# TAREFA PROPOSTA 1
Copie do relato sobre vegetarianismo, sem nenhuma alteração, o trecho que começa em "Este relato foi" e segue até "no blog dela.".
# TAREFA PROPOSTA 2
Responda com base no relato sobre vegetarianismo:
(a) Com quem foi assistido o documentário sobre a produção industrial de carnes e derivados animais?
(b) Qual era a preocupação dos tios macrobióticos?
(c) Qual era o nome da cachorrinha que "sumiu"?

━━━━━ TEXTO FORNECIDO ━━━━━

Este relato foi motivado por três fatos recentes. Na semana passada, assisti com a Marina a um documentário sobre a produção industrial de carnes e derivados animais. Logo depois, surgiu a questão da escolha do restaurante para um almoço com os ex-colegas da Elétrica. E a "gota d'água" foi um relato da Lou no blog dela.
Acho que a primeira vez que ouvi falar de vegetarianismo foi na minha família, de uns tios que eram macrobióticos. A preocupação era a saúde do próprio corpo. Antes disso, como talvez seja natural de qualquer criança, eu gostava bastante de "bichos" e sofria quando via algum sendo maltratado. E isso aconteceu várias vezes: quando a minha cachorrinha Lúpi "sumiu"; quando os meus pintinhos virados frangos se transformaram no almoço de domingo na casa da minha vó; quando o meu vô deixava as galinhas penduradas de cabeça para baixo com um talho no pescoço, ainda vivas, para conseguir mais sangue para o "molho pardo"; quando os meus tios levaram meia hora matando um porco a marretadas. Mas a gente vai aprendendo a se endurecer com o passar dos anos e a aceitar essa crueldade como "normal".

━━━━━ DADOS ━━━━━

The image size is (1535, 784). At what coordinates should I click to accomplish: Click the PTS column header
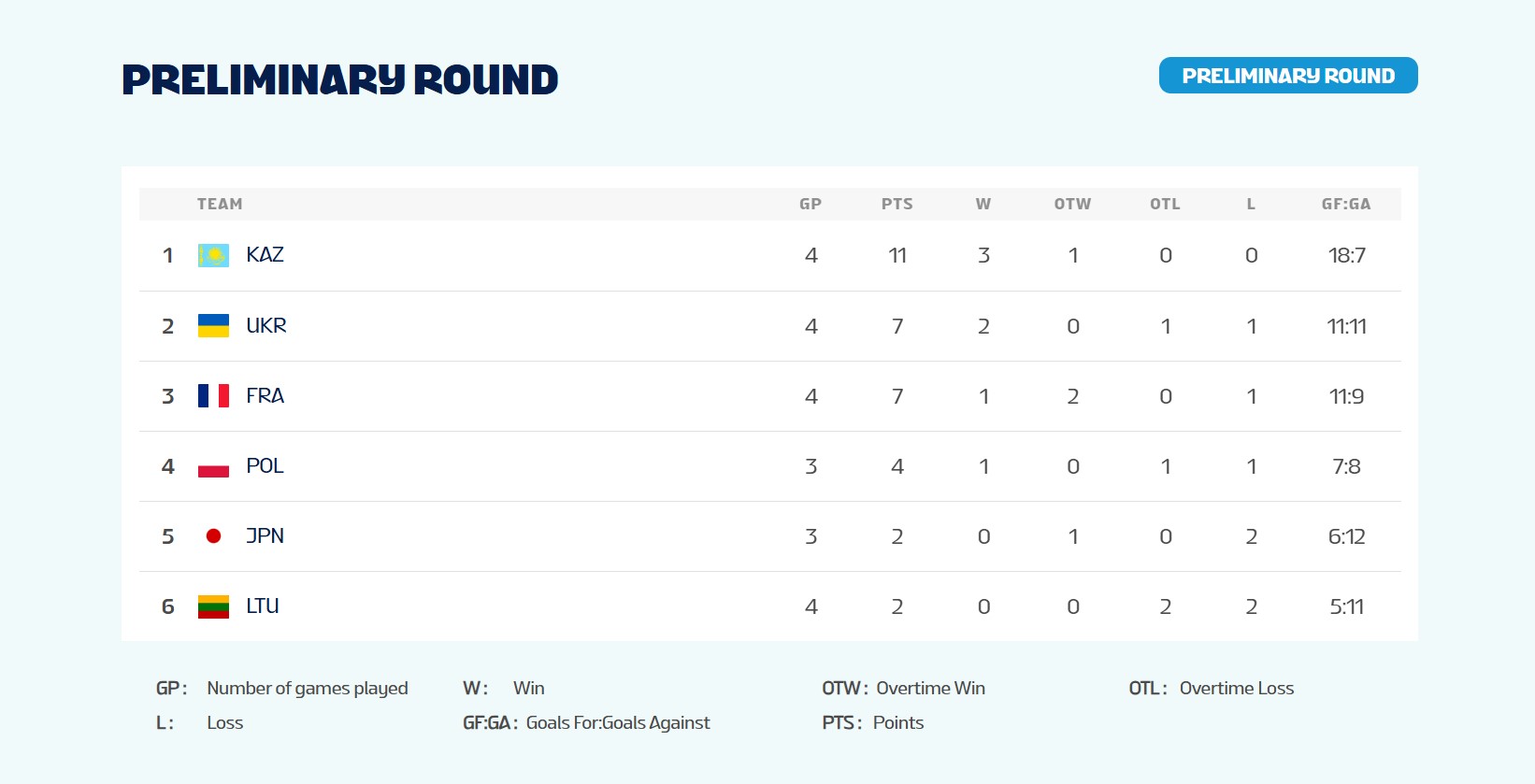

━━━━━

# RESULTADO CORRETO 1
Este relato foi motivado por três fatos recentes. Na semana passada, assisti com a Marina a um documentário sobre a produção industrial de carnes e derivados animais. Logo depois, surgiu a questão da escolha do restaurante para um almoço com os ex-colegas da Elétrica. E a "gota d'água" foi um relato da Lou no blog dela.

# RESULTADO CORRETO 2
(a) Com a Marina.
(b) A saúde do próprio corpo.
(c) Lúpi.